There isn’t a garage in America that doesn’t have a random piece of metal on a shelf or in a box in the corner by your kid’s old skateboard. Any garage in good standing also contains jars with various screws, nails, metal and rubber washers, and assorted wires. It has a container of ‘plant gro’, that nasty, dusty stuff you shake over your roses to urge them along. You’ve got half a can of motor oil you’re too lazy to take to your town’s ‘dangerous liquid dump’ day. You have a rake with a broken tyne that *sproings!* when it hits a root or a branch. And a lint roller. And a half dozen paint stir sticks you got free from ‘Big Box’, the tool store. A rolled up bag of potting soil. Three garden gloves. A tape measure that sticks but you won’t throw away because you convinced yourself you never know when you need to measure something 53″ or less. An FM/AM radio that has that hideous scratch when you adjust the volume.
You know the score.
This piece of metal, The Purging Lutheran is pretty sure was used for a bed frame, sure looks like someone went a little nuts with the hole punch machine. I’m depending my social security on this feller?
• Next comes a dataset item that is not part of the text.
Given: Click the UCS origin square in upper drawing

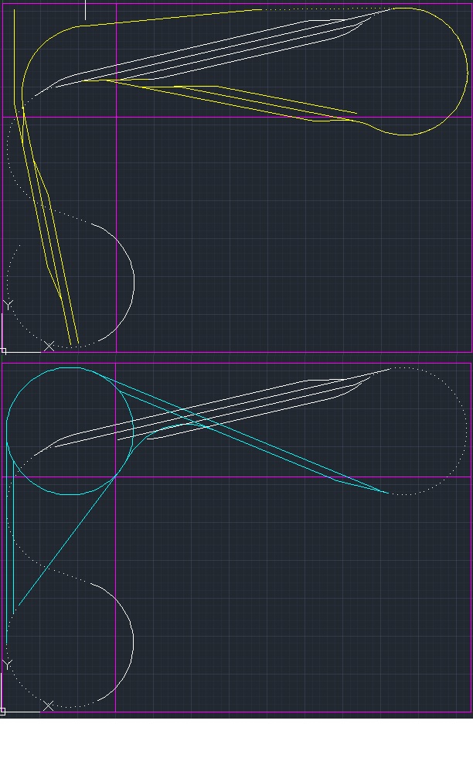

Oy!
Mary and Martha
As they continued their travel, Jesus entered a village. A woman by the name of Martha welcomed him and made him feel quite at home. She had a sister, Mary, who sat before the Master, hanging on every word he said. But Martha was pulled away by all she had to do in the kitchen. Later, she stepped in, interrupting them. “Master, don’t you care that my sister has abandoned the kitchen to me? Tell her to lend me a hand.”
The Master said, “Martha, dear Martha, you’re fussing far too much and getting yourself worked up over nothing. One thing only is essential, and Mary has chosen it—it’s the main course, and won’t be taken from her.”